The World Health Organization issued an advisory Wednesday urging that all but essential travel to Toronto be deferred until the crisis has abated.
Canadian health officials said Friday that the WHO has agreed to review its advisory. The agency had said that it would lower the alert only when no new cases occur in a three-week period.
Canadian politicians, health officials and the public have derided the warning as ridiculous and have called for the advisory to be lifted. (Full story)
Although Toronto has far fewer cases than China and only 18 deaths, Canada has reported more SARS cases than any country outside Asia.
The WHO also said Canada had exported SARS to other countries, including the United States, Australia and the Philippines.

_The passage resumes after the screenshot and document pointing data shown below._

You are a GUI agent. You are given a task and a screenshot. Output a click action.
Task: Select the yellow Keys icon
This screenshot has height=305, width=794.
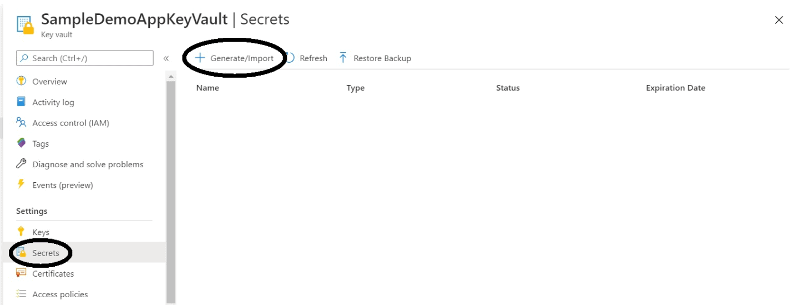[x=22, y=232]
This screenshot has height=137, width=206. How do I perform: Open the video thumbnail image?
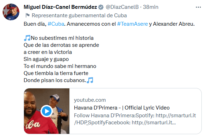tap(46, 111)
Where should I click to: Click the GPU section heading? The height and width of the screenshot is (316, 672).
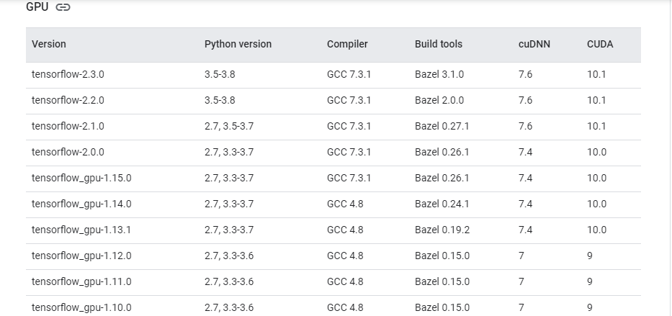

Meanwhile, the National Institutes of Health signed a contract amendment with the pharmaceutical company GenVec to allow it to begin using GenVec's adenovector technology to develop a vaccine against SARS.
The adenovector technology calls for removing disease DNA from an adenovirus -- a virus that causes respiratory disease, including one form of the common cold -- and adding a therapeutic gene to the virus, described by GenVec as "nature's highly efficient delivery vehicle."
Scientists have linked SARS to the coronavirus, also a cause of the common cold.
India pilots walk; 2 die in Philippines
In India, 200 unionized Air India pilots walked off the job Friday to protest what they called the management's "apathy" in screening passengers for the virus.
The state-owned carrier, which screens passengers deplaning in India but not as they board in east and southeast Asian countries where the disease is prominent, canceled five flights Friday. One SARS case has been reported in India.
Also Friday, health officials in the Philippines say the country has had its first two deaths from SARS, and another two people are infected.
Worldwide, the World Health Organization reported, 4,439 cases with 263 deaths have occurred from the respiratory infection. The United States has 39 probable cases of the disease, with no reported deaths, according to the U.S. Centers for Disease Control and Prevention.
Hong Kong cases inch up
The increasingly urgent steps in China come as the mortality rate creeps up in Hong Kong.
Officials in the former British colony -- the hardest-hit area of China -- raised the death rate from SARS on Thursday to 7.2 percent from 5 percent.
Some experts say it could rise higher because the rate is calculated by including those patients still being treated in hospital.
Although 614 people out of 1,510 infected in the territory of 6.7 million people have recovered, 105 are still in intensive care. Hong Kong reported six more deaths Friday, bringing its toll to 115.